While law enforcement agencies across Maryland reduced their reliance on Tasers last year, police in Baltimore increased their use — including against juveniles such as Pittman's daughter — to record levels, The Baltimore Sun has found.


City officers accounted for nearly four out of every 10 stun gun incidents in Maryland in 2015, a year when U.S. Justice Department investigators were scrutinizing every use of force by city police.

The Baltimore Police Department used Tasers more often than Anne Arundel, Baltimore, Cecil, Harford, Howard, Montgomery and Prince George's counties combined, according to state data analyzed by The Sun. 2015 was the most recent year for which that data was available.

Officers from 47 law enforcement agencies in Maryland reported firing their Tasers at suspects 944 times in 2015, a 3.4 percent decline from the previous year and a 12 percent dip from 2012, when state officials began collecting Taser data.

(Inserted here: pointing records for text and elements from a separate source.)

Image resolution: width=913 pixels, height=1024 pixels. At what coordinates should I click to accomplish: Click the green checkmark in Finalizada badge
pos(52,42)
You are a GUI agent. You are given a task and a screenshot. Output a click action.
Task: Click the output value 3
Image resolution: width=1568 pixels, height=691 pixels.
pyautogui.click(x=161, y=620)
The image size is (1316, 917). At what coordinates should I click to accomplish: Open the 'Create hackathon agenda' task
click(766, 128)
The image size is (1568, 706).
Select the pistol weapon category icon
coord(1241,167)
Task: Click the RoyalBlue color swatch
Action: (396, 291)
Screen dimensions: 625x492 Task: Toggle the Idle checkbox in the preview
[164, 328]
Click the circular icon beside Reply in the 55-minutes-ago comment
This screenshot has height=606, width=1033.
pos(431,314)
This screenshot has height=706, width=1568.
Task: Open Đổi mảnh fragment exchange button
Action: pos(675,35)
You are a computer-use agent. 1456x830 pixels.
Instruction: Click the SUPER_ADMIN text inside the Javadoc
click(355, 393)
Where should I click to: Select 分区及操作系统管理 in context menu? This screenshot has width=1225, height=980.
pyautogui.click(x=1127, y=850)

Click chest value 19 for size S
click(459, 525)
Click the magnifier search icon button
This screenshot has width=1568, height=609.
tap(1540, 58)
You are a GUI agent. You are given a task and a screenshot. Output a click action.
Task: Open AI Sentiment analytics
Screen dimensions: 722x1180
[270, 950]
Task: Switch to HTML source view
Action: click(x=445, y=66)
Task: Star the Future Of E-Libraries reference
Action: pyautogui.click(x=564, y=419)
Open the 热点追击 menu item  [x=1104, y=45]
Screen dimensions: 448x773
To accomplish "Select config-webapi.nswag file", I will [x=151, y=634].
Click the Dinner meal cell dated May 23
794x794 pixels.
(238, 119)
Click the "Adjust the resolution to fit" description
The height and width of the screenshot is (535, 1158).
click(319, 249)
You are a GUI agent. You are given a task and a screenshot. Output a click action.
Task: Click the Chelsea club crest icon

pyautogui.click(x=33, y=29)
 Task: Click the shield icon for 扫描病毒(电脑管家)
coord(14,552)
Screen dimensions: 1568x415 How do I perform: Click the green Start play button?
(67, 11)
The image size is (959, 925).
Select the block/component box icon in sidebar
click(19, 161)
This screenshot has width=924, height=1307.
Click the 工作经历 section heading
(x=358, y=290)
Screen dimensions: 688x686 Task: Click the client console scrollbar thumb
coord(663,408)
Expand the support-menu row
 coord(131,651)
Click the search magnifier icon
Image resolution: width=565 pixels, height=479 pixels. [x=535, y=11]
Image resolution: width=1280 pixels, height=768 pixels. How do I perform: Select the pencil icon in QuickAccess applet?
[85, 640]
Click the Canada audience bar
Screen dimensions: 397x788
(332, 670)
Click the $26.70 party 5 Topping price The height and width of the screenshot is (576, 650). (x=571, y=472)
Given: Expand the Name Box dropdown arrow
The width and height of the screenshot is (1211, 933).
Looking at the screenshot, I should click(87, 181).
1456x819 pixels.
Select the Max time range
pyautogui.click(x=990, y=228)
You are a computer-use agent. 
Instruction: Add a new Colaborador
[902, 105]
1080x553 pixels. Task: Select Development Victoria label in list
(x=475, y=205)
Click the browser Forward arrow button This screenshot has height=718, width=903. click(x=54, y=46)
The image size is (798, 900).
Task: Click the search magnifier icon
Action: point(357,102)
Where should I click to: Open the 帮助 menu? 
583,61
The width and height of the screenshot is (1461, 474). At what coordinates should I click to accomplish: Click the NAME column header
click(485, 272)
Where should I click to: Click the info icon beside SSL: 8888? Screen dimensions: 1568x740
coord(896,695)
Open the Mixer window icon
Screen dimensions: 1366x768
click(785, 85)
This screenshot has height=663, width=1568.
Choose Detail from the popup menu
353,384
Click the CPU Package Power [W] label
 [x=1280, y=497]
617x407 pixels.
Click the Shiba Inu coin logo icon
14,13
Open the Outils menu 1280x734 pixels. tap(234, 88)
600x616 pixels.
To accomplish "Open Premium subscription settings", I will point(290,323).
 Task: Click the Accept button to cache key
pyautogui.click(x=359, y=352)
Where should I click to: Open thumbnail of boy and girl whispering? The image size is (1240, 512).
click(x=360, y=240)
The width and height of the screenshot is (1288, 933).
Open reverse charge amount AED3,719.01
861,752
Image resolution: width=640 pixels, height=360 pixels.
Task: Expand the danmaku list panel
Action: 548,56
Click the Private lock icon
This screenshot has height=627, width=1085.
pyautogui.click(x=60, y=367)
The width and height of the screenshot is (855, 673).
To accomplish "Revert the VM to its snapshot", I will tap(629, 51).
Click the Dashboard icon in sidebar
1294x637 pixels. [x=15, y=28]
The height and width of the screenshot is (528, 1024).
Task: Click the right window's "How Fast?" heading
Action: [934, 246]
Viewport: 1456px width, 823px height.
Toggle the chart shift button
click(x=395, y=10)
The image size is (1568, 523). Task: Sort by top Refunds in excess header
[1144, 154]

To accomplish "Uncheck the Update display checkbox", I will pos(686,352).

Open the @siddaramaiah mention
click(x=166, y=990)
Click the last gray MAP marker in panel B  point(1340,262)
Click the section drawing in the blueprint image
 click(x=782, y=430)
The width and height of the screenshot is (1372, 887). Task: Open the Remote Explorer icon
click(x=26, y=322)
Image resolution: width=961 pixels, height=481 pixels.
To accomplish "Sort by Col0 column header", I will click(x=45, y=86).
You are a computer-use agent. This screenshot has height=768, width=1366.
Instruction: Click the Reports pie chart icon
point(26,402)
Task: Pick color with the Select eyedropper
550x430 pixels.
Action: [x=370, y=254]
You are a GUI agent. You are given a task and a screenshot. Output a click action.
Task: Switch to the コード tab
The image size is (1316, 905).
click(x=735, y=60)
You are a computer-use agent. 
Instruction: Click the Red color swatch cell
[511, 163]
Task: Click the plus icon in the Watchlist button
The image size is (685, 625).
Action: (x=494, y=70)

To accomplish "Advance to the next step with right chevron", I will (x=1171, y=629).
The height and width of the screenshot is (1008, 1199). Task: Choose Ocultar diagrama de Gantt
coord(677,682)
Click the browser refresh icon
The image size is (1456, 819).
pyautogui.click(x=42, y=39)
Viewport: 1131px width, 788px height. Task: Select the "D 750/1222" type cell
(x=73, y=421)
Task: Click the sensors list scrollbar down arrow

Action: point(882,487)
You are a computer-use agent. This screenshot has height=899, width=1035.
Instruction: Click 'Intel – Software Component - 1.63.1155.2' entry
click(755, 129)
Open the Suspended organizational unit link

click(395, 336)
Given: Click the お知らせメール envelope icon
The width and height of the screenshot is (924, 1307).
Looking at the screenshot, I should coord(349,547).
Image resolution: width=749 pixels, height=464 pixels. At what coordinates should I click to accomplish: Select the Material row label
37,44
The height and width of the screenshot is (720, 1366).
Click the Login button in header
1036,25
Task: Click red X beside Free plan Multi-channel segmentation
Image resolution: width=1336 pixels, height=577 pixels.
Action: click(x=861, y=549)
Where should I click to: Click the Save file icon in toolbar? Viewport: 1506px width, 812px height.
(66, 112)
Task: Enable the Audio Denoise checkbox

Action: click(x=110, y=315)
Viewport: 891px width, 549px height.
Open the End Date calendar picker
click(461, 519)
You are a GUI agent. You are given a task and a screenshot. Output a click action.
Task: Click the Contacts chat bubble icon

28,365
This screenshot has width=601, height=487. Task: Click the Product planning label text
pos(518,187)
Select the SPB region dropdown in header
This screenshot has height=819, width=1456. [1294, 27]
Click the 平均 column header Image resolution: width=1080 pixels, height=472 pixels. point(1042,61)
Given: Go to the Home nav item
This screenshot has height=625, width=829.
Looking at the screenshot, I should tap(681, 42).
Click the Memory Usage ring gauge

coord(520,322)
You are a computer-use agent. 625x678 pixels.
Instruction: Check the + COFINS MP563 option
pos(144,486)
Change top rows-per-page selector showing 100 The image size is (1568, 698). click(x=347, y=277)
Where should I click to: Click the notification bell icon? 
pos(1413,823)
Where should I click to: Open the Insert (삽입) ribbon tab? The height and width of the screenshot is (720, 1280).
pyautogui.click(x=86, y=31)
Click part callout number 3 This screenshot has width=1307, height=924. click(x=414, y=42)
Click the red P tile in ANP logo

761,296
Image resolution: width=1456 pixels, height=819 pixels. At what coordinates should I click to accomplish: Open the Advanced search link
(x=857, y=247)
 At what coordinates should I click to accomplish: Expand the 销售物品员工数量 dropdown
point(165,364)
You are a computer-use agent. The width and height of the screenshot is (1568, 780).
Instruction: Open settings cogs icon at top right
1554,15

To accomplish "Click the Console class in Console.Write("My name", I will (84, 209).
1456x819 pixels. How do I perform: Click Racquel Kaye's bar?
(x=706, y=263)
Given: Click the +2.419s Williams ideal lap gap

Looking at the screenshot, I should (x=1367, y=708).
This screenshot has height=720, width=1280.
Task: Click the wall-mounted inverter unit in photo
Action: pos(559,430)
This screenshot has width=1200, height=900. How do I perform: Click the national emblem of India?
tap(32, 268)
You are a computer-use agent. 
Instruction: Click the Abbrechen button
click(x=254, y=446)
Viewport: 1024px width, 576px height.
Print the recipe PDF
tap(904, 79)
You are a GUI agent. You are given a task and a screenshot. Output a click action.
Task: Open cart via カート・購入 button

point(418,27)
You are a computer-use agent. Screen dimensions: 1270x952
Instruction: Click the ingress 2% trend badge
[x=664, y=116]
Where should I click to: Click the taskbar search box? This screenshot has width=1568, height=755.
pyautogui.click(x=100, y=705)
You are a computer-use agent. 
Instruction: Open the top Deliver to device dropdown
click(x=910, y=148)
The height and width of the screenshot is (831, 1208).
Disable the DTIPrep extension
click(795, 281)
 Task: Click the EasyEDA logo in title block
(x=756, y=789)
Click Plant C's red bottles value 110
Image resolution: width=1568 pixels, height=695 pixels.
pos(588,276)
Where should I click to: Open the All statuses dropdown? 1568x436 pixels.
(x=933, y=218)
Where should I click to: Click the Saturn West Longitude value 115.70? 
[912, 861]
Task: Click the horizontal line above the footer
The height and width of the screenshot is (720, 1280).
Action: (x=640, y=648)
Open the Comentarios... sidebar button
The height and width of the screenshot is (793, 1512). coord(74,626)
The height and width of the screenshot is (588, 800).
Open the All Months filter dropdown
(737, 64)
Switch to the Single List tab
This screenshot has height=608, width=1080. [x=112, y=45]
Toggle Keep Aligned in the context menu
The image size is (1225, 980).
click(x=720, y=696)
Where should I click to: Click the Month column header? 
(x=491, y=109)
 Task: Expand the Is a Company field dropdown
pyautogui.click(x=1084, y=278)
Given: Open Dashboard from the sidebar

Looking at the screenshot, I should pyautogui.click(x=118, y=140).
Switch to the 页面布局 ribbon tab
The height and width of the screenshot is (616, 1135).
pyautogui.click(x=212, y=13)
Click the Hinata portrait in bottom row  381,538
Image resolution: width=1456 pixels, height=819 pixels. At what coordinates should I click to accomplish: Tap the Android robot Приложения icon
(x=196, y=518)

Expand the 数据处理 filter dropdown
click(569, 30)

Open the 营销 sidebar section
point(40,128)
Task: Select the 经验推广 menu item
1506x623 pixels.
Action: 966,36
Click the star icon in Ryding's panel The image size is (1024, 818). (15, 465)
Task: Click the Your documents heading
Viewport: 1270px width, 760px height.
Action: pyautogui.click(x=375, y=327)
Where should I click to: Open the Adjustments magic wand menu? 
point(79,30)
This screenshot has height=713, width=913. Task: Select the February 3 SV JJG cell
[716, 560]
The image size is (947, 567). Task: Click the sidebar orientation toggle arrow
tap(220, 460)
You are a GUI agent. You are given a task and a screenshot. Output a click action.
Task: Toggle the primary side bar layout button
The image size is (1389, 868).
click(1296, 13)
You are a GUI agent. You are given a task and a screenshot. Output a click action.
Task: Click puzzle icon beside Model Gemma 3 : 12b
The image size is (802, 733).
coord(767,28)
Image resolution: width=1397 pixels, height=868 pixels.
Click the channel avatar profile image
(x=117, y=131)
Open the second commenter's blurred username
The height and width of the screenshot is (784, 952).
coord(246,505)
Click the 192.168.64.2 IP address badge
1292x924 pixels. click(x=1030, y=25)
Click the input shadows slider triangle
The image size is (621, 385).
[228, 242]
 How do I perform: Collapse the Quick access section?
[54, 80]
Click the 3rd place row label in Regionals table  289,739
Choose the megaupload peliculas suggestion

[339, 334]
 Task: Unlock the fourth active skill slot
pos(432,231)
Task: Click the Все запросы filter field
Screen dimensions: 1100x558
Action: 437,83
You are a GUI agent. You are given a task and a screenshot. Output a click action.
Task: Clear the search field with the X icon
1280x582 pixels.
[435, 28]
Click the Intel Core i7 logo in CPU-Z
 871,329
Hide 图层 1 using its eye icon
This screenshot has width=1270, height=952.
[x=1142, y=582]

But Taser use in Baltimore increased 10.5 percent over 2014, and jumped 35 percent since 2012. And 19 of the city's 347 Taser incidents in 2015 involved people under age 18, a group that Taser International has said faces greater risks of dying from exposure to stun guns. The city was responsible for 40 percent of the juveniles subjected to Tasers statewide in 2015, up from 30 percent four years ago.

Across the state, 73 percent of people hit with a police Taser in 2015 were black, up from 69 percent in 2014.

In Baltimore, 93 percent of people shot with a Taser were black, up from 88 percent the previous year. The number of black people struck with the stun guns in the city increased 17 percent from 276 in 2014 to 322 in 2015. The number of whites shot by Tasers in Baltimore fell 43 percent, from 30 in 2014 to 17 last year.

They need to do better," said Tessa Hill-Aston, president of the Baltimore chapter of the NAACP. "They should not be Tasing people just because they get mad when someone is not doing what the police are asking them to do."

Hill-Aston said police have a difficult and complex job, and need better training about when to use Tasers.

"I'm not against Tasers. But they shouldn't be used when they don't need to," she said. "If they're using the Tasers too much, we need to have a discussion about that."

She said black people are stunned by Tasers disproportionately because they are stopped by police disproportionately.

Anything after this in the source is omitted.